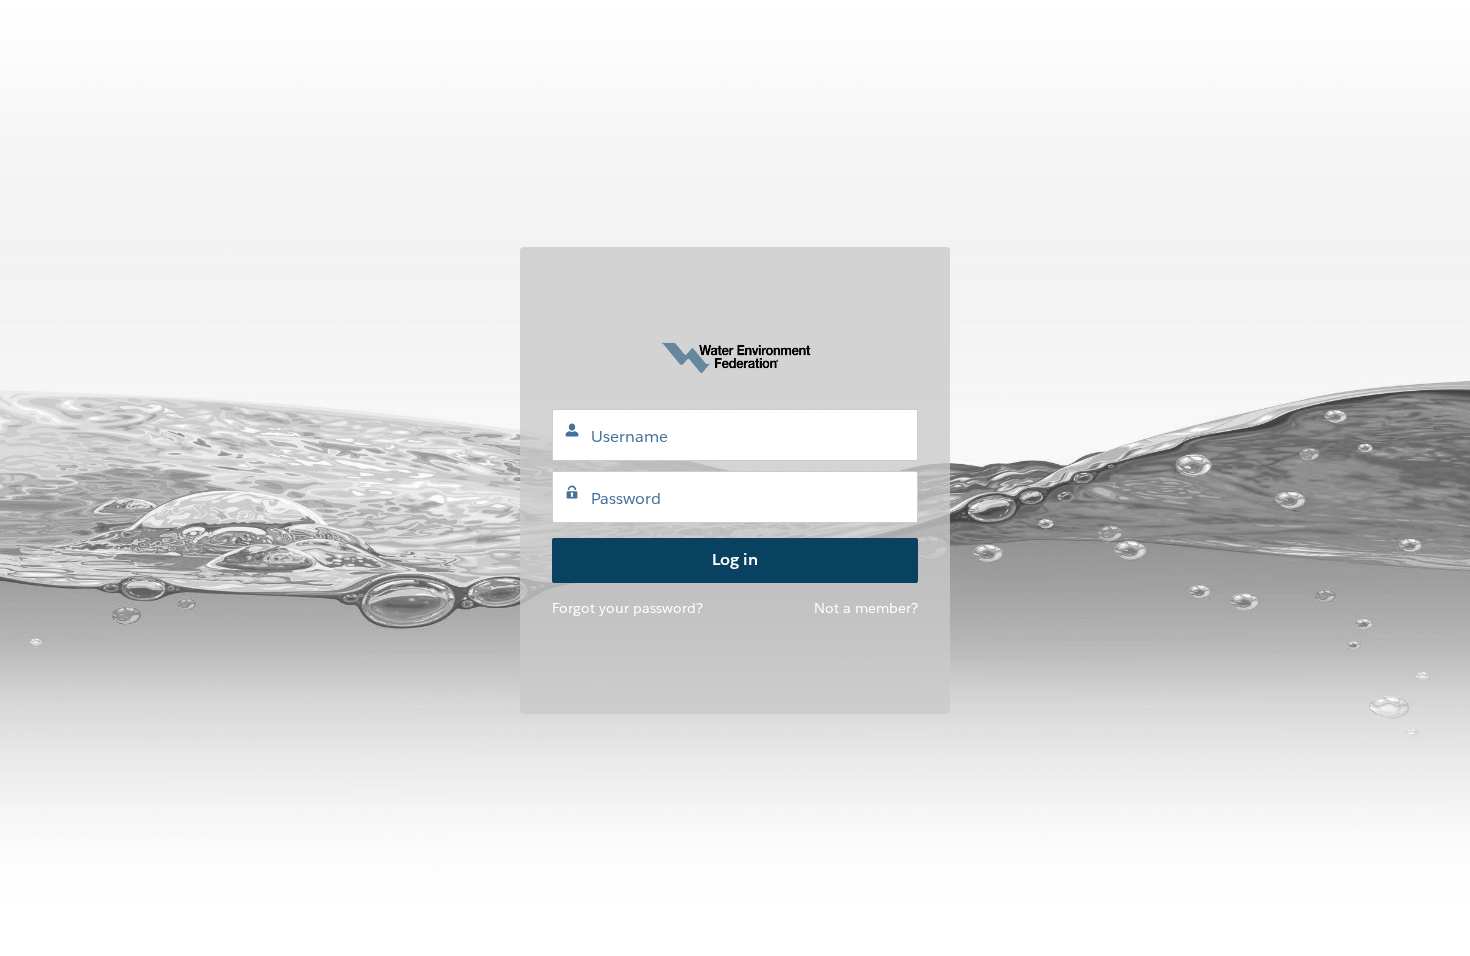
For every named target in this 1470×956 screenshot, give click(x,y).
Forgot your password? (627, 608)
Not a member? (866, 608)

-.-.-

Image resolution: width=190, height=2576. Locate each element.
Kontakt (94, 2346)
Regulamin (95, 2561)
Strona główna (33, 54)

-.-.-

PROBLEM DETAILS:
Where the line holding "For every named" appears in the listing above, start reproducing exactly, and end with the line holding "Not a member? (866, 608)".

RESPONSE FOR THIS EXERCISE:
For every named target in this 1470×956 screenshot, give click(x,y).
Forgot your password? (627, 608)
Not a member? (866, 608)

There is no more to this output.